### Task to carry out
Copy the entries below word for word, starting at the line that has "Locate an element on the screen. This" and ending after the line that has "credit-text: https://blog.csdn.net/weixin_41593169 is". Leave out the pictures.

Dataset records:

=== Begin Enclosure ===

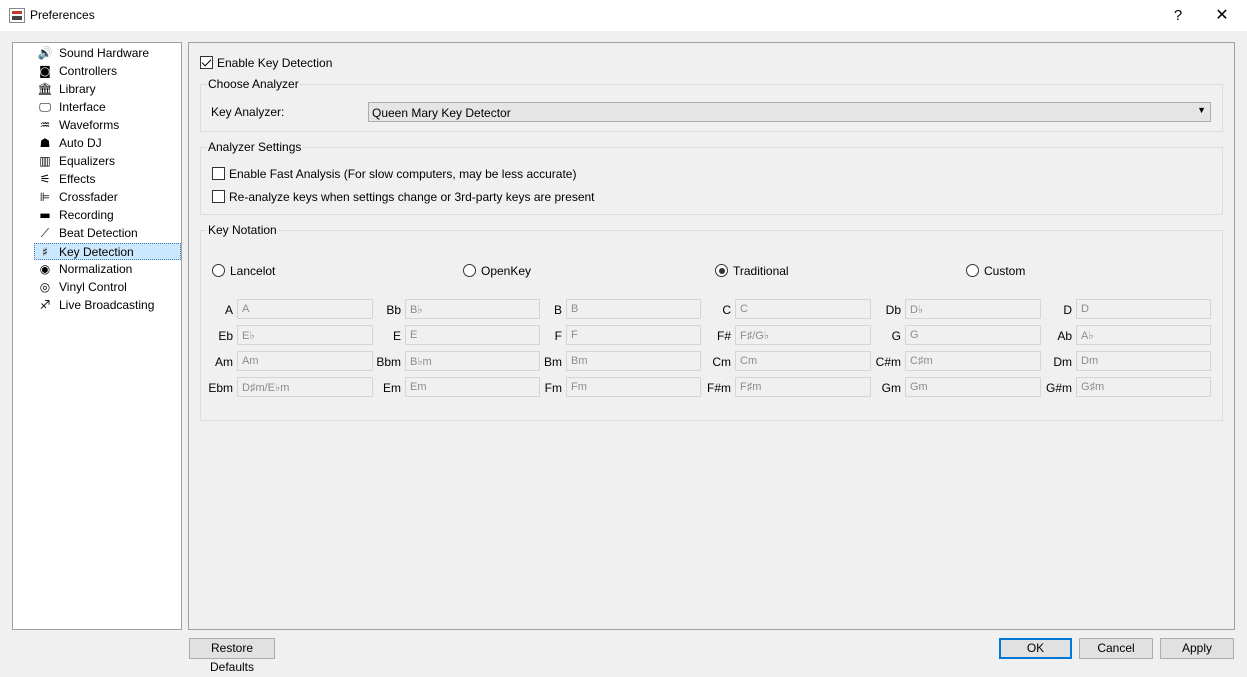  What do you see at coordinates (45, 287) in the screenshot?
I see `vinyl-icon: ◎` at bounding box center [45, 287].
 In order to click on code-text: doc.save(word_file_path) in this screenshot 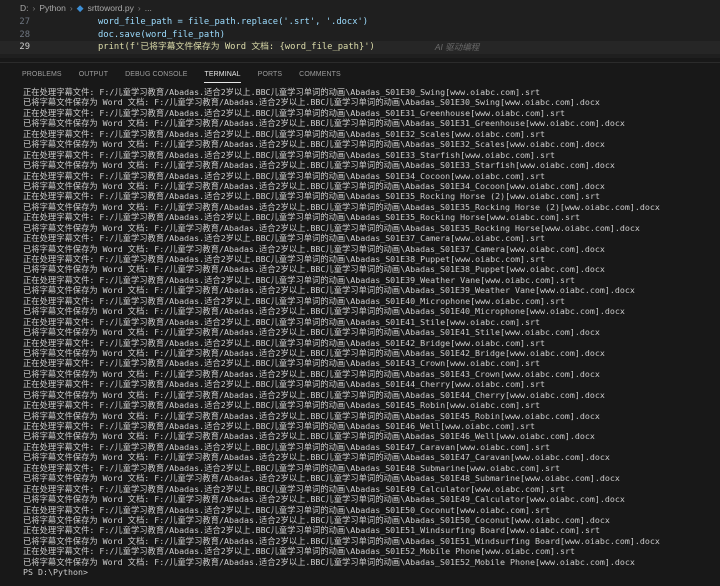, I will do `click(132, 36)`.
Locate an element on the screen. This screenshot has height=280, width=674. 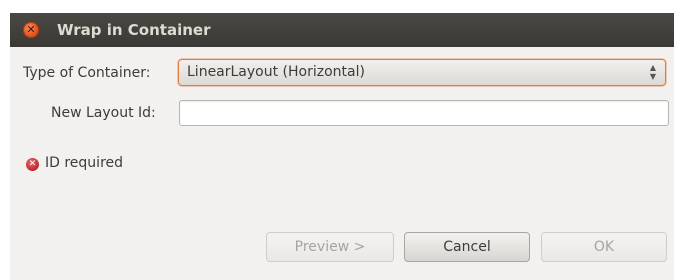
dialog-title: Wrap in Container is located at coordinates (134, 30).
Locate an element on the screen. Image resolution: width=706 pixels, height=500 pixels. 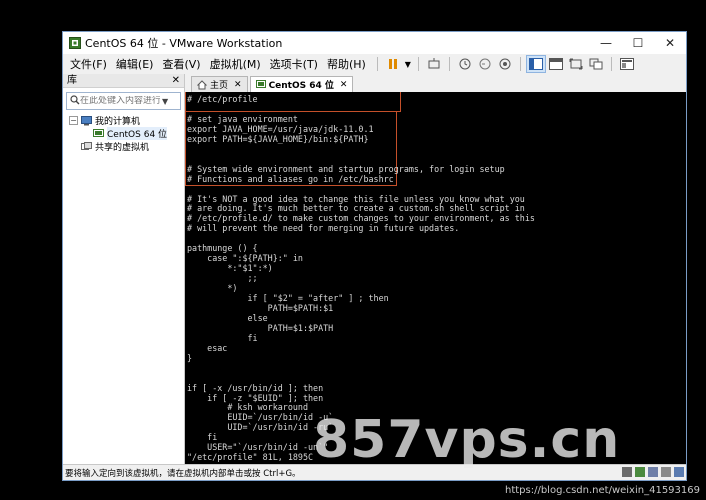
credit-text: https://blog.csdn.net/weixin_41593169 is located at coordinates (602, 490).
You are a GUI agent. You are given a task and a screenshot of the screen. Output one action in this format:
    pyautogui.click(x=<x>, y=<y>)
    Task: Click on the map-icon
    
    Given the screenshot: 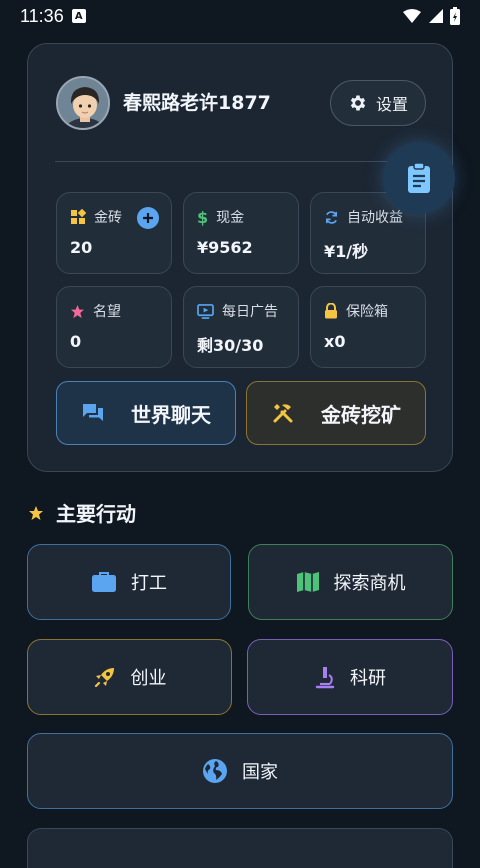 What is the action you would take?
    pyautogui.click(x=308, y=582)
    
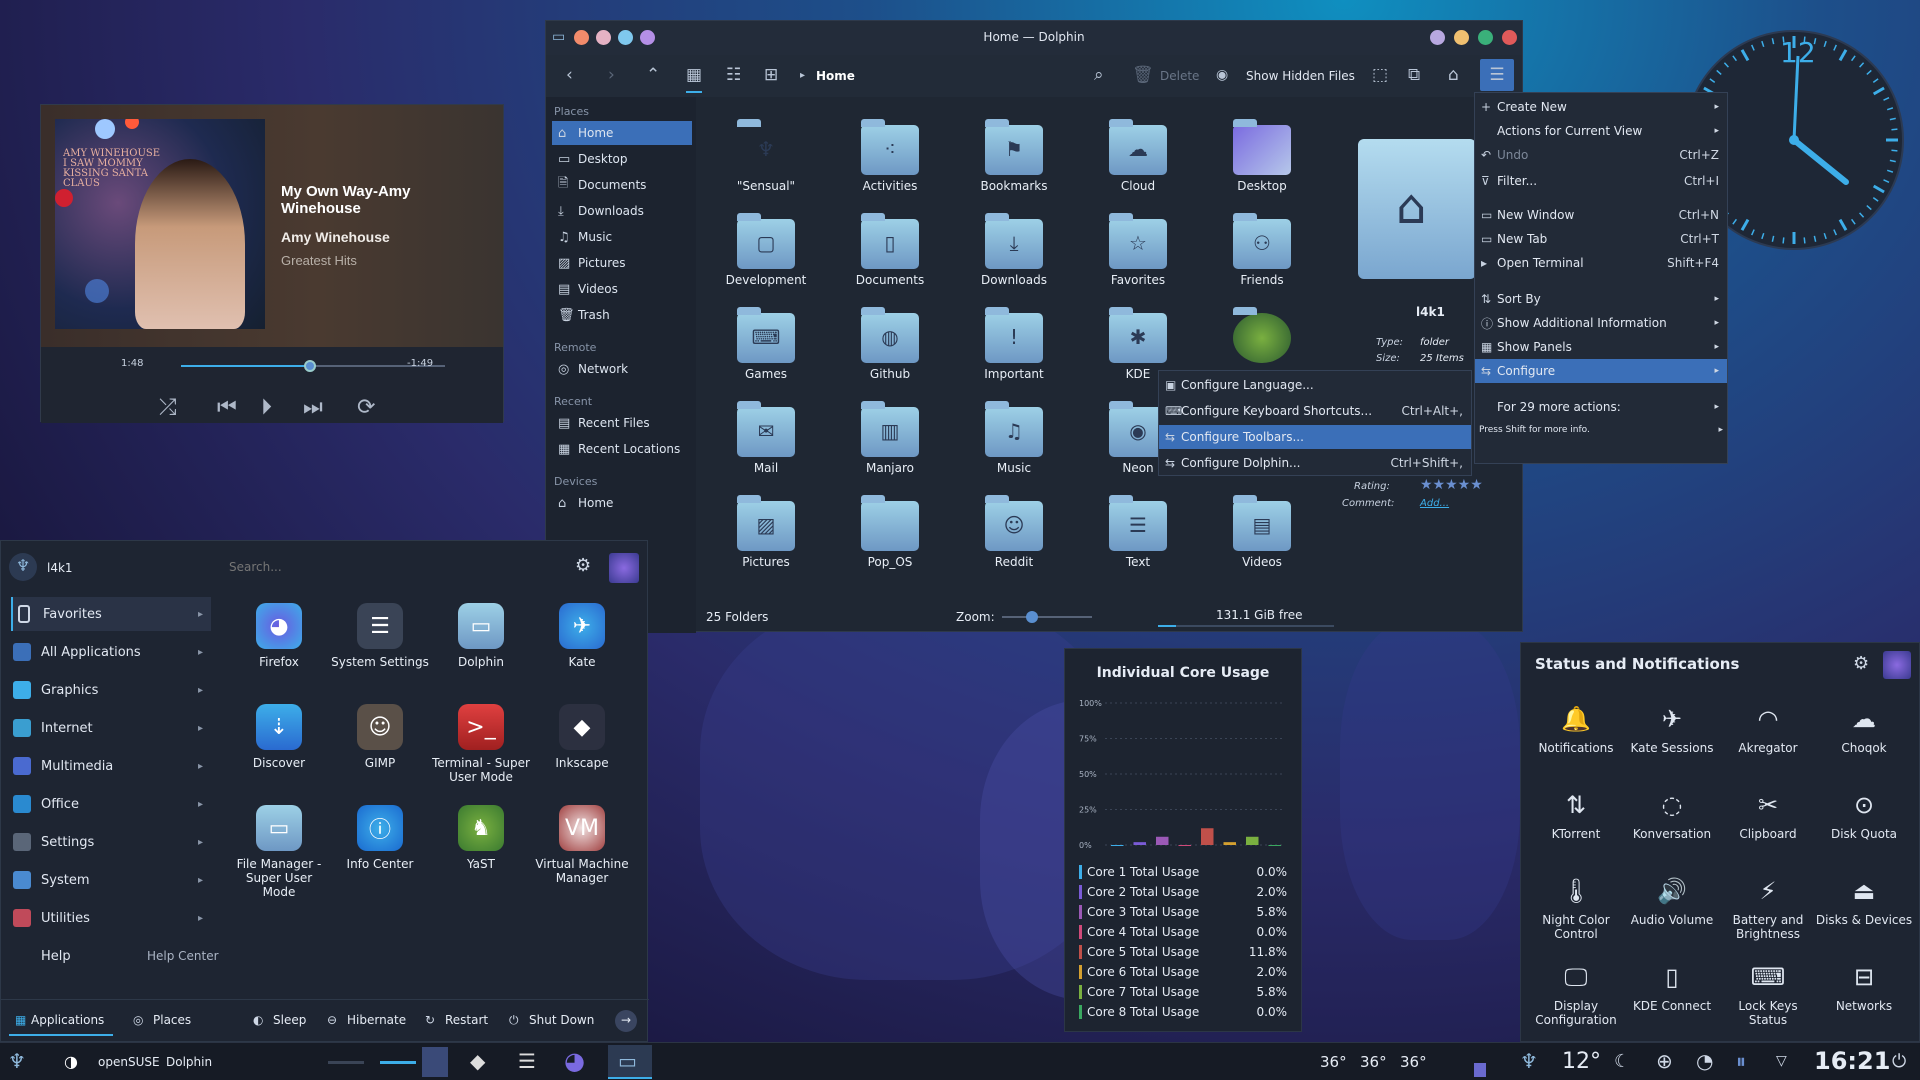 The image size is (1920, 1080). I want to click on app-inkscape: ◆ Inkscape, so click(582, 737).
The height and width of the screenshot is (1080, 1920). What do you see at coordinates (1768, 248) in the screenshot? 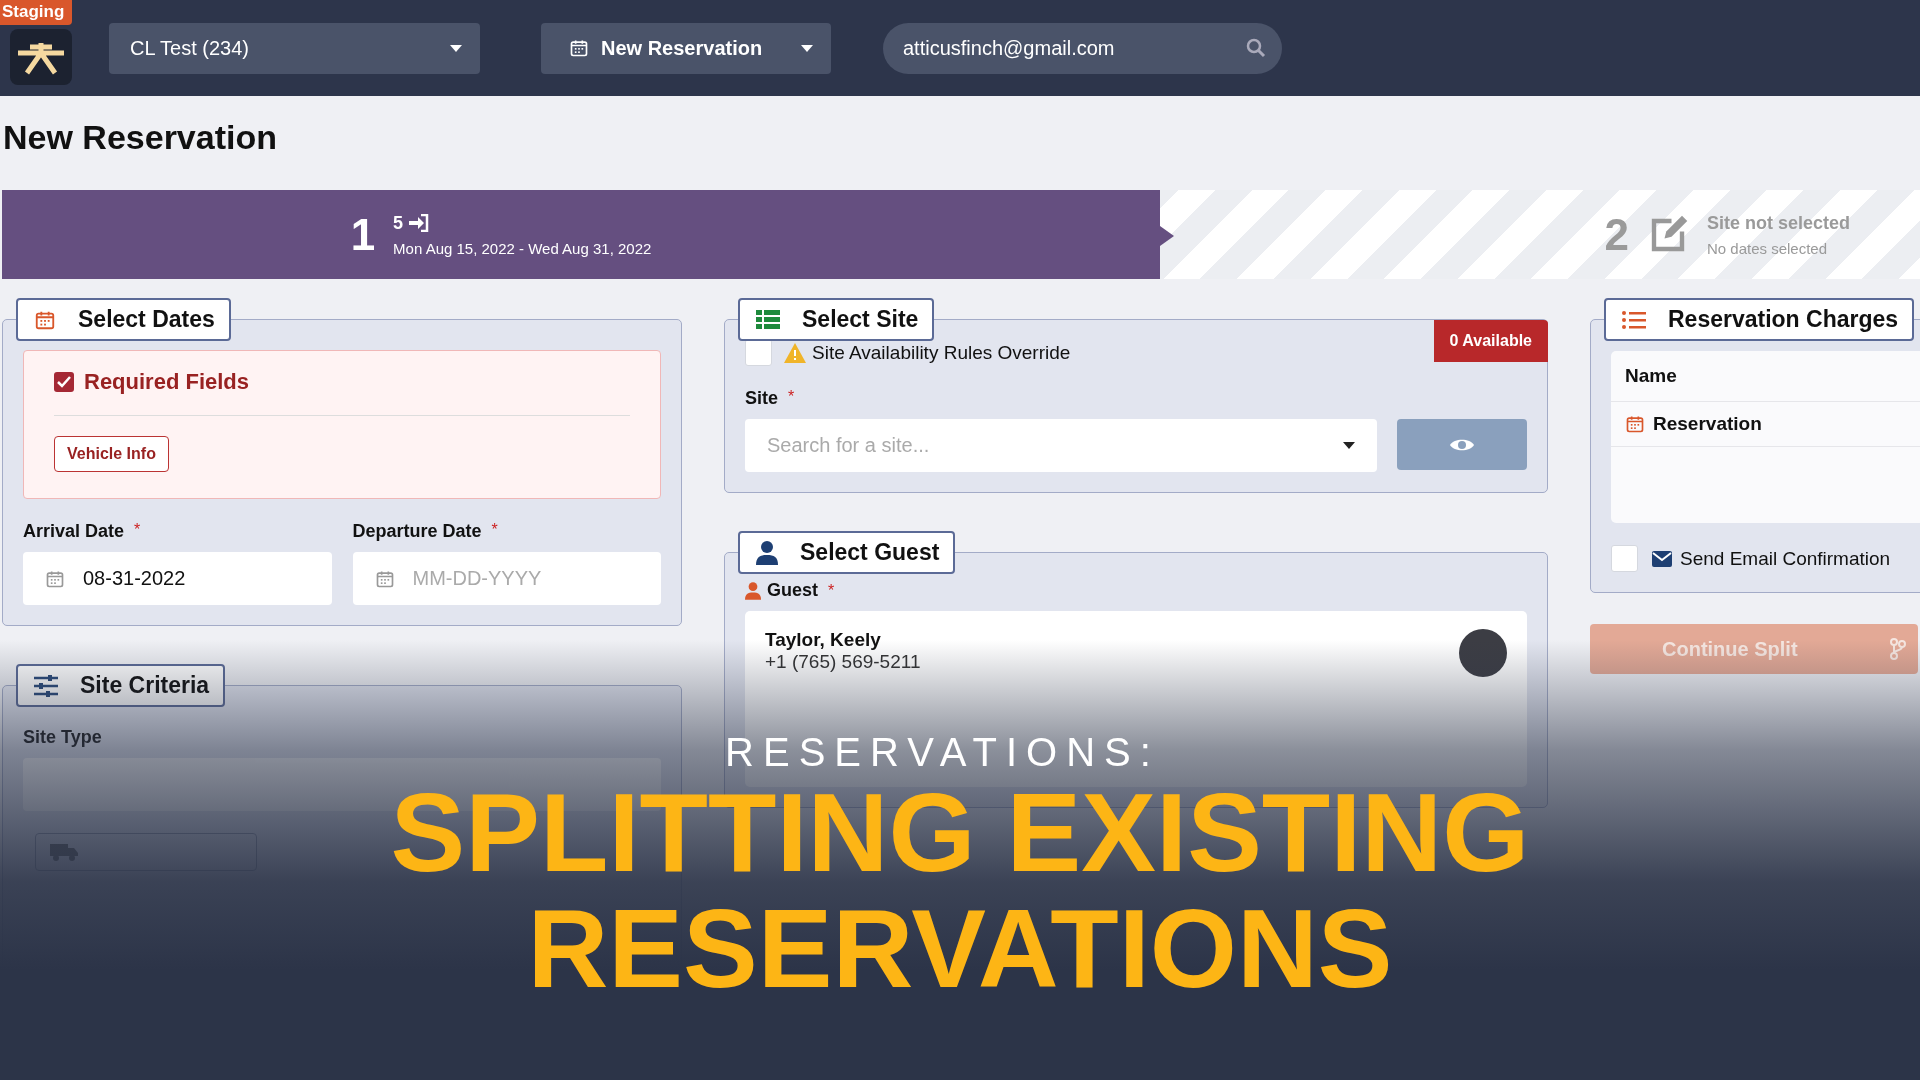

=== End Enclosure ===

### Answer to the exercise
Locate an element on the screen. This screenshot has height=280, width=674. 
dialog-title: Wrap in Container is located at coordinates (134, 30).
Locate an element on the screen. Image resolution: width=706 pixels, height=500 pixels. 
credit-text: https://blog.csdn.net/weixin_41593169 is located at coordinates (602, 490).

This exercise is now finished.